Entries provided: Begin

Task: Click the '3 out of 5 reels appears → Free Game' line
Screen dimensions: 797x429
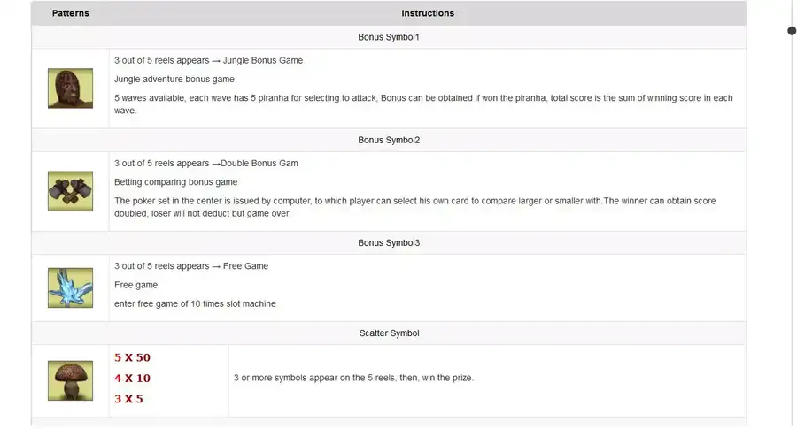Action: click(191, 266)
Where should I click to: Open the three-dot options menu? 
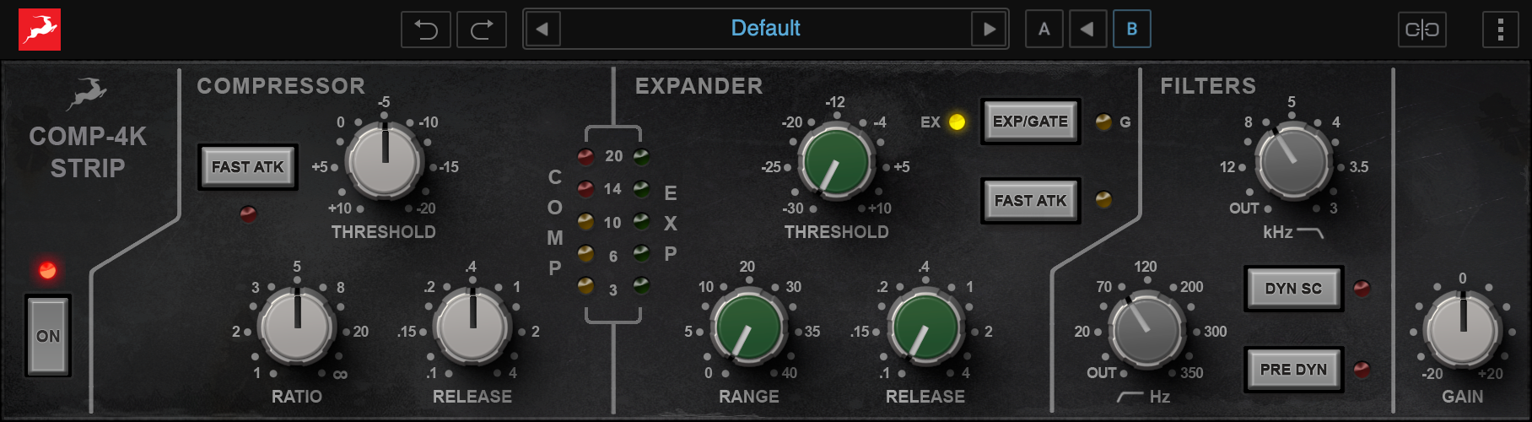(1500, 30)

Entries provided: End

● **What the task requires**
Transcribe the entries above verbatim, omitting their pictures.

● **Solution to this task**
Task: Click the '3 out of 5 reels appears → Free Game' line
Screen dimensions: 797x429
Action: click(191, 266)
Where should I click to: Open the three-dot options menu? 
(1500, 30)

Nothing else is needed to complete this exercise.